■ INSTRUCTION: Reproduce the listing verbatim, from its first line through the line containing "Delete the 18", including both of those lines.

■ DATASET ROWS:

● ● ● ●

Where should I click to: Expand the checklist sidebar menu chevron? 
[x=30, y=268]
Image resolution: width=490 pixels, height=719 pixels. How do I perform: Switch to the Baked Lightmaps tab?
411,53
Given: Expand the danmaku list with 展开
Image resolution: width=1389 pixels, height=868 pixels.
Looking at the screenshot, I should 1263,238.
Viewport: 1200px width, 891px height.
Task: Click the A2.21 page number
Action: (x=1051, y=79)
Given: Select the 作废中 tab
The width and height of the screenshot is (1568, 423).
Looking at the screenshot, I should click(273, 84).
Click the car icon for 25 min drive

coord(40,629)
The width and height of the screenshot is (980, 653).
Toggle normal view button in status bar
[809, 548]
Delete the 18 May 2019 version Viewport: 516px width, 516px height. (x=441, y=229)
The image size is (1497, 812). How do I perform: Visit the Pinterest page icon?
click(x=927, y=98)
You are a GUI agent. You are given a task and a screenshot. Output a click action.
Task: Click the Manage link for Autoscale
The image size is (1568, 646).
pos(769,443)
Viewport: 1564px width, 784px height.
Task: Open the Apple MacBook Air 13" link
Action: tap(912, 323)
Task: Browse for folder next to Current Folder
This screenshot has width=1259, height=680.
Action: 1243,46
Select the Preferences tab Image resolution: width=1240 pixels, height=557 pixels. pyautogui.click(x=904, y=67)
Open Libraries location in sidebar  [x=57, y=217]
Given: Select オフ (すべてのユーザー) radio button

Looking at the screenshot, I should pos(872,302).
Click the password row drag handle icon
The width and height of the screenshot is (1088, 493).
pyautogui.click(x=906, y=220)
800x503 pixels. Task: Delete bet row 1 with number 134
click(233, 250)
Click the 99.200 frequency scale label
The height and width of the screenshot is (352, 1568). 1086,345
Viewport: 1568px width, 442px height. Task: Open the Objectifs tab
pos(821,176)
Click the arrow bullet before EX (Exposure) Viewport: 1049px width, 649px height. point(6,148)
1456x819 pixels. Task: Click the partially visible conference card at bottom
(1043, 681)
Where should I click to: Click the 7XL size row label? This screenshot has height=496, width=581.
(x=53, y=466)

● ● ● ●

■ FULL ANSWER:
Where should I click to: Expand the checklist sidebar menu chevron? 
[x=30, y=268]
Image resolution: width=490 pixels, height=719 pixels. How do I perform: Switch to the Baked Lightmaps tab?
411,53
Given: Expand the danmaku list with 展开
Image resolution: width=1389 pixels, height=868 pixels.
Looking at the screenshot, I should 1263,238.
Viewport: 1200px width, 891px height.
Task: Click the A2.21 page number
Action: (x=1051, y=79)
Given: Select the 作废中 tab
The width and height of the screenshot is (1568, 423).
Looking at the screenshot, I should click(273, 84).
Click the car icon for 25 min drive

coord(40,629)
The width and height of the screenshot is (980, 653).
Toggle normal view button in status bar
[809, 548]
Delete the 18 May 2019 version Viewport: 516px width, 516px height. (x=441, y=229)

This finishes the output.